# INSTRUCTIONS FOR THE TASK
Report each line from the records where the string "Workshop" turns up.

# Items from a data source
━━━━━━

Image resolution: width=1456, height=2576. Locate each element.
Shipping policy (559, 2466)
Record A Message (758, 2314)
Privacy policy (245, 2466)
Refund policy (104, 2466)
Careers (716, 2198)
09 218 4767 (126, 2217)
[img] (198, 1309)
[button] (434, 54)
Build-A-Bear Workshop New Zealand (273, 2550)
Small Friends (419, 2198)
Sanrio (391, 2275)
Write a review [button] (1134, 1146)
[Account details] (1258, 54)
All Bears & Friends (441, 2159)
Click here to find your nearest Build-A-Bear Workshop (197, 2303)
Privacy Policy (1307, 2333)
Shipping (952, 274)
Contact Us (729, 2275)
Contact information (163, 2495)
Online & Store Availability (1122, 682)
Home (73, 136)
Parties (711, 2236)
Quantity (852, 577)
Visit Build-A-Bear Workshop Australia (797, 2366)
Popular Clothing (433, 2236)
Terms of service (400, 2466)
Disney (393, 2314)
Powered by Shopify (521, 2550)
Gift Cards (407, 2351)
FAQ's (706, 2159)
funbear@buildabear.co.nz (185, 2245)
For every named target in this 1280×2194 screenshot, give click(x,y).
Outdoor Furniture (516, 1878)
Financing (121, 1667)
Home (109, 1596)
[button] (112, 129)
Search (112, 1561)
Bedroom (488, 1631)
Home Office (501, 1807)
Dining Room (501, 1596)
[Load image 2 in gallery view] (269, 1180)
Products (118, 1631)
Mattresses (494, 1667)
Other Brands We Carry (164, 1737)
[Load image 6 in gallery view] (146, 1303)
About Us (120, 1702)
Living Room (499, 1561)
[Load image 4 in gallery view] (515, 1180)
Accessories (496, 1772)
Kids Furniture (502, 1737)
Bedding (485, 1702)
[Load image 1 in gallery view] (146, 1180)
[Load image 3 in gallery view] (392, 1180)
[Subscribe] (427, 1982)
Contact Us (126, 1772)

━━━━━━

# EXERCISE ANSWER
Build-A-Bear Workshop New Zealand (273, 2550)
Click here to find your nearest Build-A-Bear Workshop (197, 2303)
Visit Build-A-Bear Workshop Australia (797, 2366)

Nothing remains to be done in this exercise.